[BEGIN DATASET ENTRIES]
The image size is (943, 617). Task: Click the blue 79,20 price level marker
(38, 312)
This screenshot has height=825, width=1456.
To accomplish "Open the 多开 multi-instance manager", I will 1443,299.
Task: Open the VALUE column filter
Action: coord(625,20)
[END DATASET ENTRIES]
## WHAT TO DO
Reproduce the listing above, line for line, without changing anything.

## CORRECT RESULT
The image size is (943, 617). Task: Click the blue 79,20 price level marker
(38, 312)
This screenshot has height=825, width=1456.
To accomplish "Open the 多开 multi-instance manager", I will 1443,299.
Task: Open the VALUE column filter
Action: coord(625,20)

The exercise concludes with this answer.